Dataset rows
================

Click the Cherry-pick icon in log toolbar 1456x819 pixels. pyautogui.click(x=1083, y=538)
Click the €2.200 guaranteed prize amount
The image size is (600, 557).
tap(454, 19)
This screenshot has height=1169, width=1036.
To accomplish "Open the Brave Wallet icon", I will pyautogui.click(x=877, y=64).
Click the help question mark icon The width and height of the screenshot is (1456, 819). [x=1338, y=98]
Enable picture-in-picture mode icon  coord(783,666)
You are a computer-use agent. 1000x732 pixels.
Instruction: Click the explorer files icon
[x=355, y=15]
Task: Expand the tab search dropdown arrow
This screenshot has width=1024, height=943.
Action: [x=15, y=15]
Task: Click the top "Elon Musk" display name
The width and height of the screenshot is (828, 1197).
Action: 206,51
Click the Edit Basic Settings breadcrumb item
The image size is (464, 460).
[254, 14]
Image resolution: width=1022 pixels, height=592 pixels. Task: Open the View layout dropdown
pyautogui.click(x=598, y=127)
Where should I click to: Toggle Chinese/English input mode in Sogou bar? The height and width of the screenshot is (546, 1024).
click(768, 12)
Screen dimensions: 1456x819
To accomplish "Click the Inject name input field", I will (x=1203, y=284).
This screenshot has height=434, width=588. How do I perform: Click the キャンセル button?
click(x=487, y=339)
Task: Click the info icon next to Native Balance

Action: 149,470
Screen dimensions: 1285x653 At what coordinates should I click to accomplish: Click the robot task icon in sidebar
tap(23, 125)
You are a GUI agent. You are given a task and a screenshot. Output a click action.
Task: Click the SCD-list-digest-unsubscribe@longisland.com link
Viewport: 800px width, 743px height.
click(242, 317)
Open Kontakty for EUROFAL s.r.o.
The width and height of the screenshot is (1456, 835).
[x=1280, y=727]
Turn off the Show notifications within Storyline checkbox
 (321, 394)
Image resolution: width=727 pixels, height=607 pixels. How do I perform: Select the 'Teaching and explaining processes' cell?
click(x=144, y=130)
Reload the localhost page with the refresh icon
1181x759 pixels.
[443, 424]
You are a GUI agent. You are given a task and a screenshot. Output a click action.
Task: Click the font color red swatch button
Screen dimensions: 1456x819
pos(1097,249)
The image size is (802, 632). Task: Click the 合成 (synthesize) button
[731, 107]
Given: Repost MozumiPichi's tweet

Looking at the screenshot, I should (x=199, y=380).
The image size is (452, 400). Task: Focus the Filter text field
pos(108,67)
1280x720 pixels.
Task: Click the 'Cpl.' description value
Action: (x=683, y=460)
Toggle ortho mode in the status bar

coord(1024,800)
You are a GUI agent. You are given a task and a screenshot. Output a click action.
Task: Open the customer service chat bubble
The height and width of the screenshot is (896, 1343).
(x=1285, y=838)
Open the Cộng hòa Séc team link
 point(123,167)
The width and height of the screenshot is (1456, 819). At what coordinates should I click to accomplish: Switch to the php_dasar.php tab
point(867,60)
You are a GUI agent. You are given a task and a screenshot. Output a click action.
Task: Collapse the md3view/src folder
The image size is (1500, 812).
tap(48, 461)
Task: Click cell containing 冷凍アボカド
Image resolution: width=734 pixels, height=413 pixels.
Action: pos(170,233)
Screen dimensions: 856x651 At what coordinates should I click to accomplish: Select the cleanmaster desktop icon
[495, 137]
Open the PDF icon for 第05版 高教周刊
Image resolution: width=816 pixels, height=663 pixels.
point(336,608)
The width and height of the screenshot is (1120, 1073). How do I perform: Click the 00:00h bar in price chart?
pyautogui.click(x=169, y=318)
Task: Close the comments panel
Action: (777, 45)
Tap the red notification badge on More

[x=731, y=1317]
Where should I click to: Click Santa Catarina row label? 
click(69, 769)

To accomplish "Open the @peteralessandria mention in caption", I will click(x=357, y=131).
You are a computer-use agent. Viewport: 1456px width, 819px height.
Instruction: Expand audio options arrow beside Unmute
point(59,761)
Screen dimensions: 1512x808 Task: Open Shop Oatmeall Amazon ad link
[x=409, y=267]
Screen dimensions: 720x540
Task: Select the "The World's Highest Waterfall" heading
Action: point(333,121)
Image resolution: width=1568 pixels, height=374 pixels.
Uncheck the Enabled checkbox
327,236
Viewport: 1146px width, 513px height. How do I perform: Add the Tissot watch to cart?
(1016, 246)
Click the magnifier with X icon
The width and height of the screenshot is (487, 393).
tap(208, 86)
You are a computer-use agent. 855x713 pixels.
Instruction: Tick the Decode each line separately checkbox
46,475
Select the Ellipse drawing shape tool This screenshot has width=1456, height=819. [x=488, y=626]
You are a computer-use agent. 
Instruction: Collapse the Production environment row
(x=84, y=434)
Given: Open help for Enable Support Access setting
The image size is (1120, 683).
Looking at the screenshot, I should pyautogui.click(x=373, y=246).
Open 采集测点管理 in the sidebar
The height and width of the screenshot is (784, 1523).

================

EXERCISE GOAL :: Edit the entries from the line containing "Click the magnifier with X icon" through the line containing "Select the Ellipse": replace "magnifier" with "magnifying glass" and keep every other word the same. Give back only those lines.

SOLUTION FOR THIS PROBLEM ::
Click the magnifying glass with X icon
The width and height of the screenshot is (487, 393).
tap(208, 86)
You are a computer-use agent. 855x713 pixels.
Instruction: Tick the Decode each line separately checkbox
46,475
Select the Ellipse drawing shape tool This screenshot has width=1456, height=819. [x=488, y=626]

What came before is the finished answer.